8 ways a pharmacist can help new parents in the first three months

By Jo Hartley

4 minutes

01 March 2019

8 ways a pharmacist can help new parents in the first three months

In your baby’s first three months, there may be some health concerns or queries that you’d like professional help with. Your GP or health nurse are valuable resources, but your local pharmacist can offer advice too.

The bonus is your local pharmacy is accessible and convenient with no need for an appointment.

Dad Matthew Taborsky, pharmacist and owner at Friendlies Stirling, explains eight common problems your pharmacist can help you solve in the early stages of parenthood. 

1. Constipation

Constipation is fairly common in babies, particularly if they’re formula fed. While breastmilk is more easily digested, formula can cause constipation if it’s not prepared in the right way.  

However, it could also be the type or brand of formula that your baby disagrees with. 

"We stock a range of formulas and can advise on which may be the best to try for your baby," says Taborsky.

"For breastfed babies we can recommend other options, such as Coloxyl drops which can be put directly into your baby’s mouth."

2. Fever

Symptoms of a fever can include flushed cheeks and sweating, and/or a temperature over 38 degrees. To diagnose a fever, you can use a thermometer on your baby’s forehead.

Try to avoid over-dressing your baby or using too many cool compresses on their skin.

"A pharmacist can rule out anything serious, and then look at other symptoms such as a runny nose or even teething, which can start really young," says Taborsky.

"Under one month you can’t do much, but after that you can give Panadol,” he says. “After three months, Nurofen is really good, especially for teething."

3. Colic

Colic is caused by a baby swallowing air when feeding. While it doesn’t affect a baby’s health overall, it can be quite painful and cause them to cry, bring their knees to their chest and grimace. It can also be stressful and upsetting for parents. Luckily, it’s something they grow out of.

"We can look at the type of formula or bottles being used, and we can recommend products such as gripe water or colic drops," says Taborsky.

"We can give advice as well, such as offering your baby regular little feeds rather than larger ones."

4. Nappy rash

Nappy rash is the appearance of redness, swelling or spots on your baby's genitals, thighs and bottom, and it is one of the most common things that pharmacists see.

Taborsky notes that it’s only a worry if the skin is broken.  

"If you’re concerned, we can have a look to determine if the skin is broken and if it needs an anti-fungal cream," he says. "These creams are only available at the pharmacy.

"Otherwise it’s a good idea to use a nappy rash barrier cream at every change, and we have plenty of products that are ideal."

Pharmacist Matthew Taborsky and his son at Friendlies Stirling
Pharmacist Matthew Taborsky and his son at Friendlies Stirling

5. Cradle cap 

Cradle cap is the formation of yellow scales on a baby’s scalp, almost like cirrhosis. It only affects some babies,  and it will naturally go with time. You can help the process by softening the cradle cap. 

"You treat it as you would really dry skin," says Taborsky. "We have products that are specifically made for babies that will soften it, such as egozite lotion. 

"You never want to forcibly remove cradle cap as it will take the skin off," he adds. "It doesn’t look very nice, but it won’t harm the baby and they will grow out of it."

6. Dry skin

Taborsky says that gentle cleansers should be used on your baby, instead of soap, to prevent dry skin.

"Most baby products should be soap free and if you get them from a pharmacy you can guarantee this," he says. "It’s best to look for products that are fragrance free too."

Taborsky notes that you don’t even need to use a cleanser. A regular bath should be enough with only a little cleanser needed for the nappy area. 
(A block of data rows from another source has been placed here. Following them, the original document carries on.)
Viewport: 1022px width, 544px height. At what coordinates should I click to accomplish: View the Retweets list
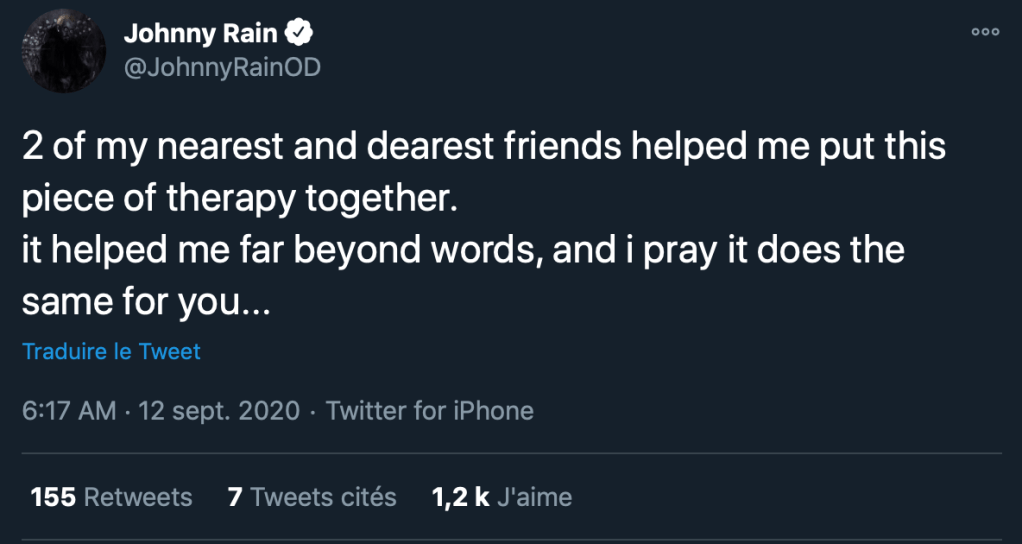coord(138,497)
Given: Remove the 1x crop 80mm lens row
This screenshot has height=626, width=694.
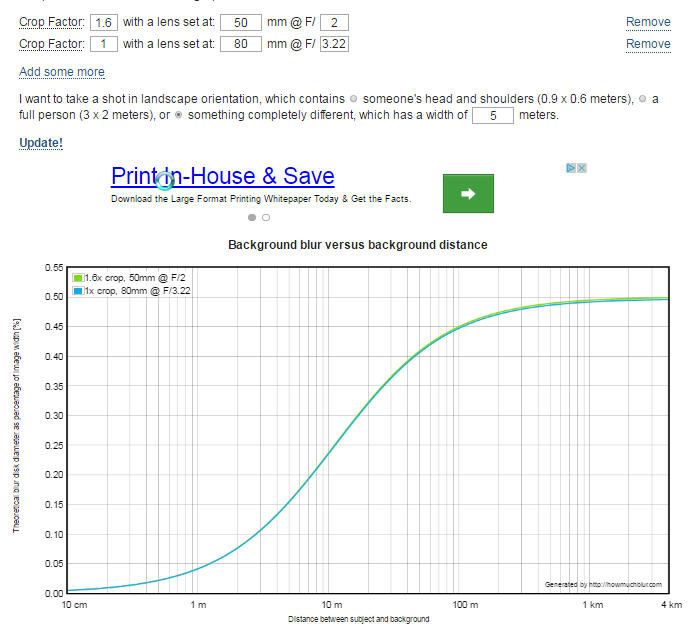Looking at the screenshot, I should [x=648, y=44].
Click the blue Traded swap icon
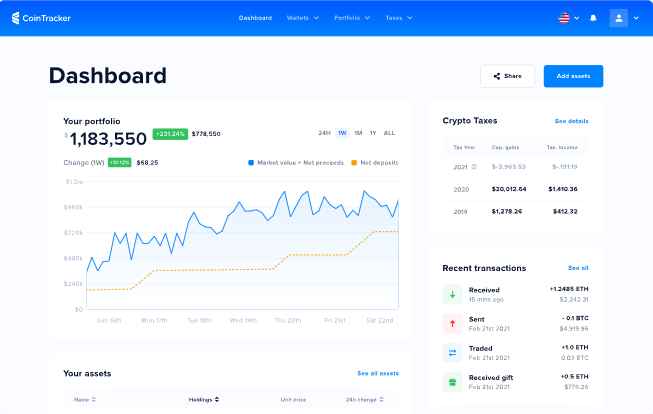This screenshot has width=653, height=414. coord(452,352)
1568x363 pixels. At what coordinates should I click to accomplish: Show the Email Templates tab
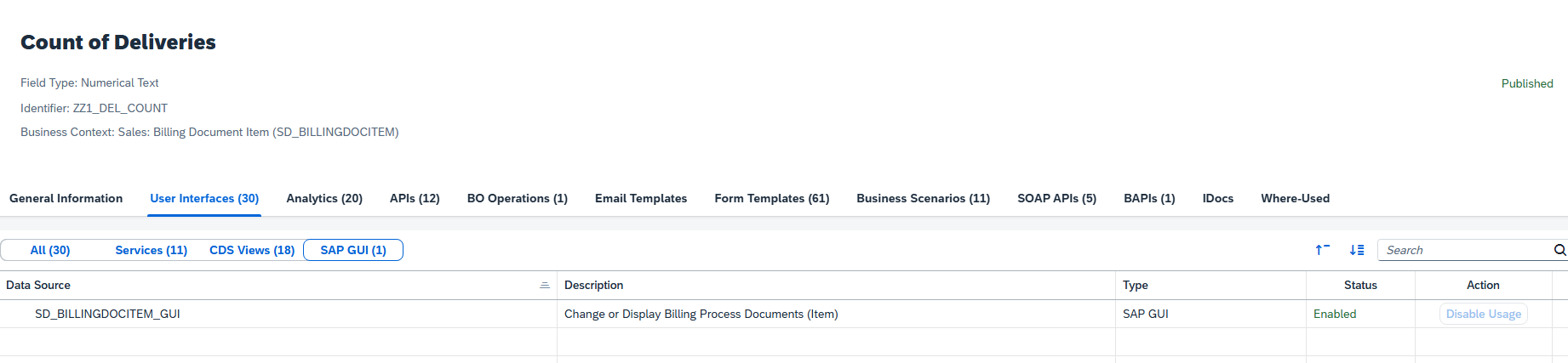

"Moisturising is more important than cleansing because, after the bath, skin can get dry and irritated," he says. "We can direct people to what we have and offer individual advice."

7. Feeding issues

Pharmacists can help determine why your baby may be having trouble feeding, particularly if they’re formula fed. 

"Feeding issues can be caused by colic, the wrong sort of formula or a bottle teat that’s not providing an appropriate flow," says Taborsky. "We can help advise on how to resolve these things."

Pharmacists can also help breastfeeding mums, especially those who may be concerned about their milk production and need to top up with formula or express.  

"We have breast pumps for hire and hold weekly baby-weight checks so that parents can be reassured that their baby is gaining weight," says Taborsky. "We can also recommend lactation nurses."

8. Reflux 

Reflux is common among babies and can be caused by eating too much. It’s seen more frequently in breastfed babies as they can’t control their milk intake. 

"Reflux doesn’t normally cause pain as a baby will just vomit," says Toborsky. "It gets serious when the baby is in pain and we can help to identify this."

Toborsky notes that common signs of reflux include a baby arching their back or pulling their knees up to their chest. No weight gain can also be a sign.

"Colic and reflux are quite similar so it’s important to identify which it is," says Toborsky. "We can help parents do this and refer to a doctor if necessary."